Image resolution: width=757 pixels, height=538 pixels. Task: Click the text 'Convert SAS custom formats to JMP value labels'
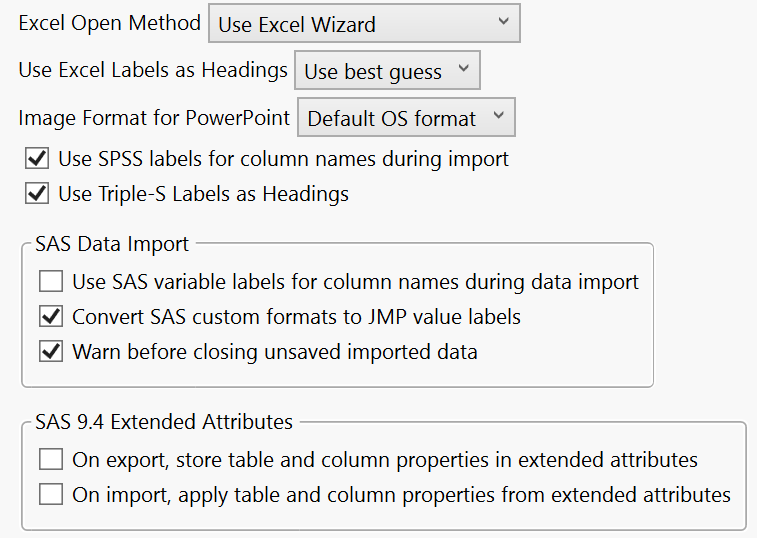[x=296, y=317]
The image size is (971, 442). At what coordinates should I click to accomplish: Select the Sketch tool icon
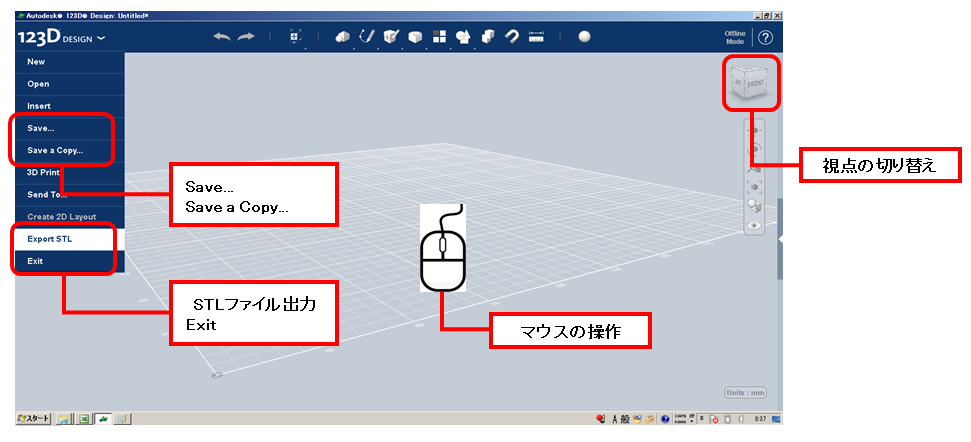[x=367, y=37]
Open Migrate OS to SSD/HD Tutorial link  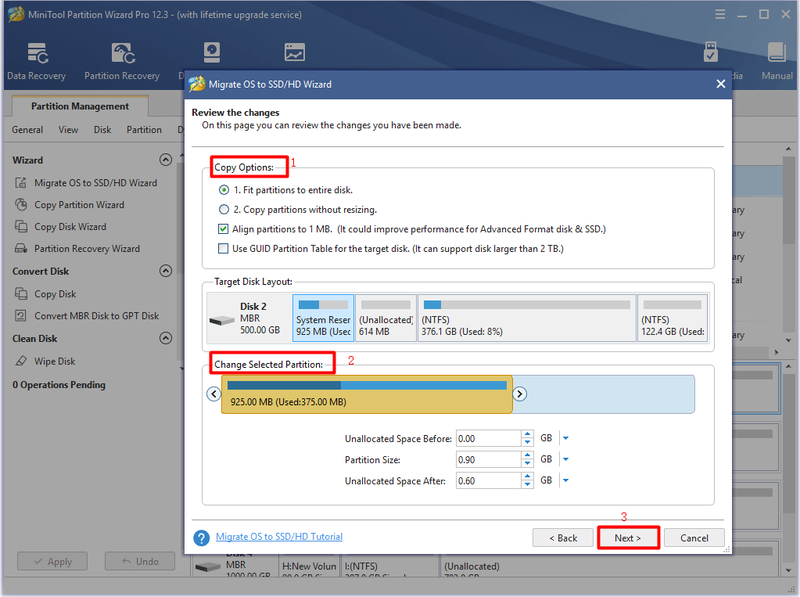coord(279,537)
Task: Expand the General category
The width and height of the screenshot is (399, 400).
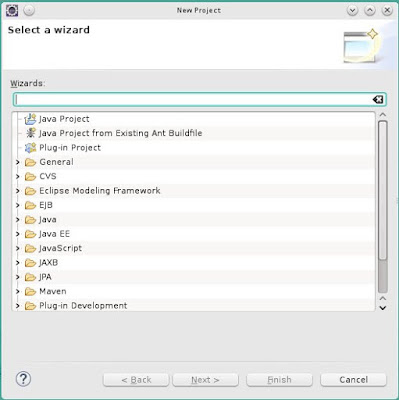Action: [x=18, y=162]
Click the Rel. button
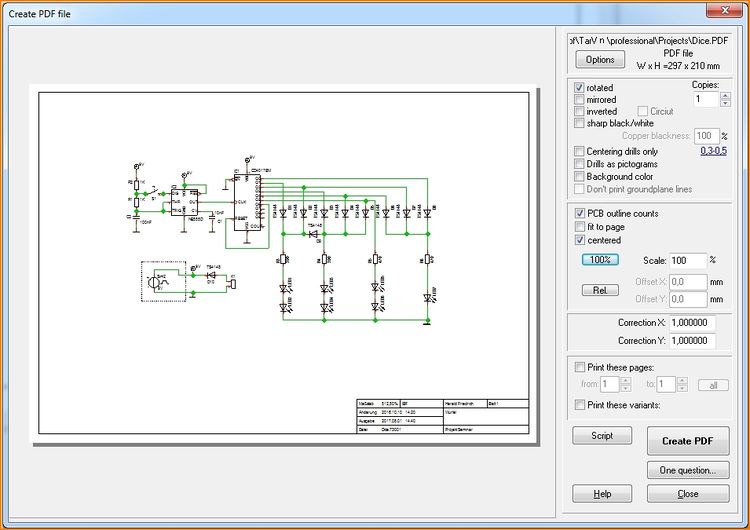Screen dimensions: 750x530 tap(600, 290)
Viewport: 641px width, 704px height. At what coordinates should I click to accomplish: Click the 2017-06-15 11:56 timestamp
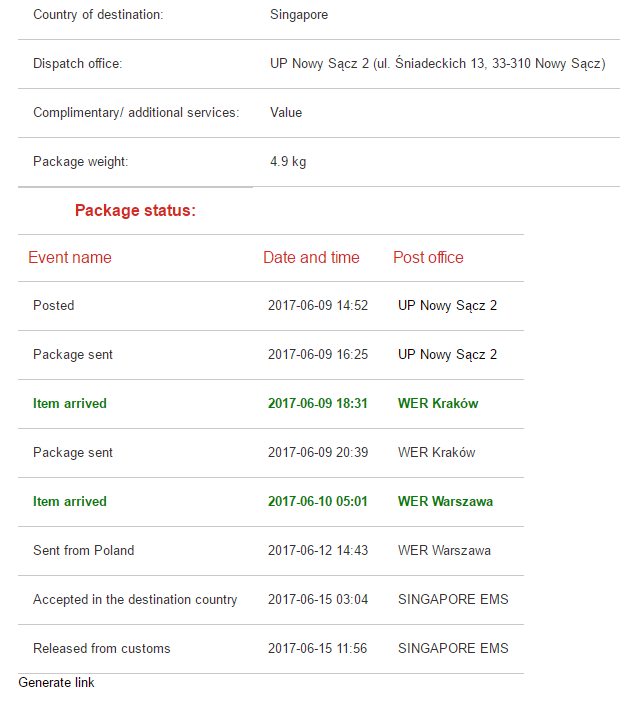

════════════════════

- **TRY IT**:
Lines from the one containing "Task: Expand the General category" through the end of the listing, both included, are to be restated exactly, and pictures are to be left out.

- **EXERCISE SOLUTION**:
Task: Expand the General category
The width and height of the screenshot is (399, 400).
Action: [x=18, y=162]
Click the Rel. button
Screen dimensions: 750x530 tap(600, 290)
Viewport: 641px width, 704px height. At what coordinates should I click to accomplish: Click the 2017-06-15 11:56 timestamp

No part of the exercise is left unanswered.